14/03/2015

Sem porrada, gente!

Pessoal, só para lembrar, somos nós que estamos por aqui ainda e sabemos bem o final do enredo. 
Ilustração - John Lennon
Independente da cor da pele, da grana no banco, do time de futebol, do partido político, do sexo, se fazemos sexo com o mesmo sexo ou se não fazemos sexo, se a chamamos de presidente ou de presidenta, se a queremos ou não, se eu acho isso e você aquilo, nada disso é tão relevante depois da tensão. 
O que importa mesmo é não esquecermos que somos da mesma espécie, não somos zumbis, somos gente. Não pensamos da mesma forma, divergimos e conviver com a divergência é que são elas. 
Temos pontos de vistas diferentes, não gostamos das mesmas cores. Nem acreditamos num mesmo Deus e alguns, ainda, suspeitam da existência deles. 
Faz parte da nossa natureza, somos gente.
Se quiser ir pra rua protestar neste domingo, vá com fé, seja veemente, coerente, sem que para isso você precise provar ao mundo dando porrada em gente ou em latas de lixo ou vitrines de lojas onde trabalham mais gente. 
Se preferir não sair de casa, fique à vontade também, e nem se sinta um alienado de cérebro derretido. Se quiser andar de skate, de bike ou a pé, caminhe sem problemas. Abstenha-se.
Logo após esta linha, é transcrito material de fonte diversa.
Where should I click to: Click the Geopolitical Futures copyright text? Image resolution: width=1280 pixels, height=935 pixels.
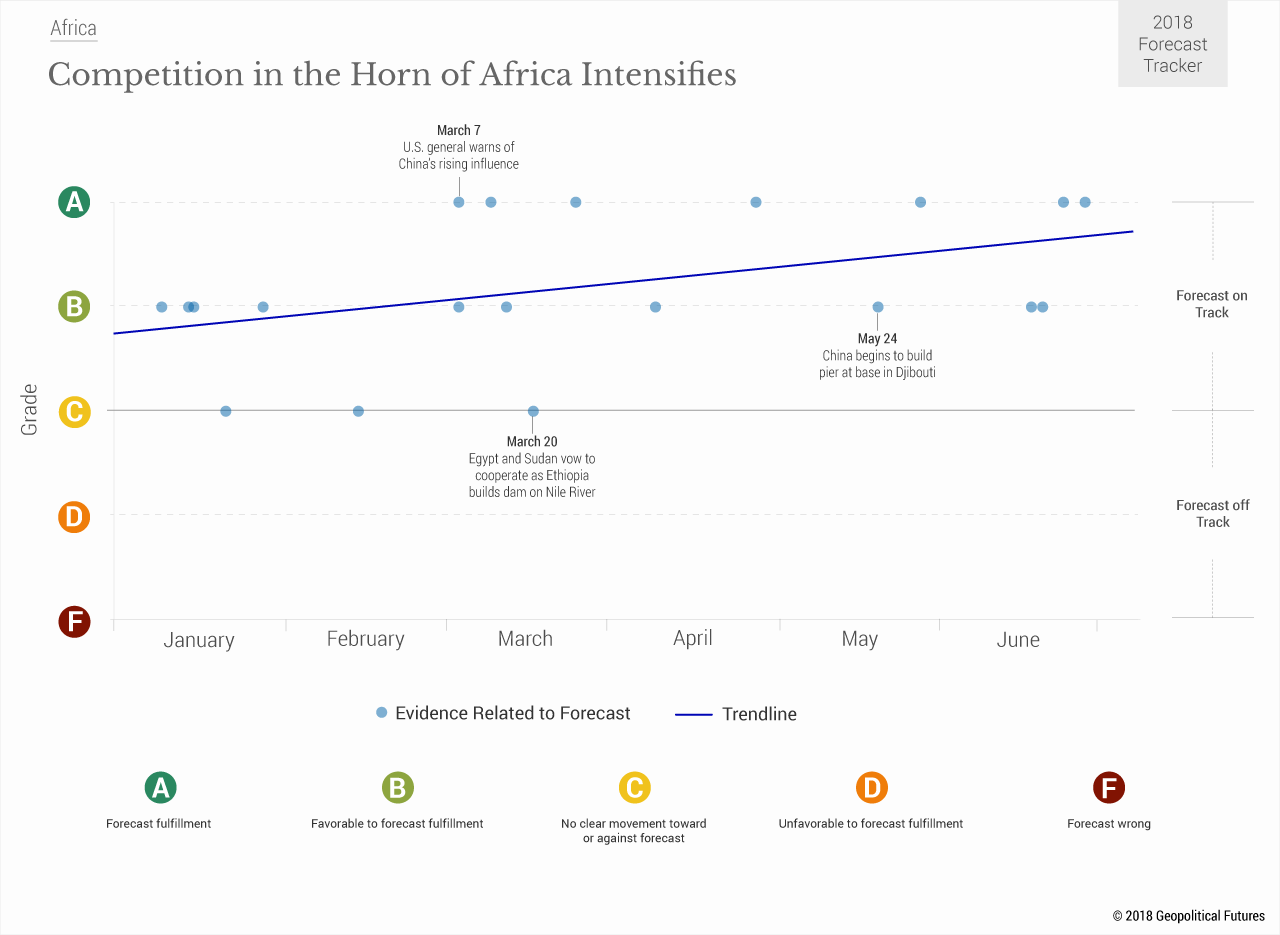pos(1188,916)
Plante, regue e cultive. Vá a igreja, seja ateu, mas não haja como um zebedeu, por favor.
Você é um indivíduo, cada um de nós somos indivíduos. Somos um montão de indivíduos e carregamos nossas individualidades a vida toda para vivermos com outras gente.
Viver em grupo é uma arte. Pelo menos deveria ser.
À cada tempo chega mais gente, uns antes, outros depois, mas é certo para essa gente toda, o mesmo destino. E assim caminha a humanidade. 
Seria bom se pra tudo isso não precisássemos dar porradas, bastaria ser gente, já seria o suficiente.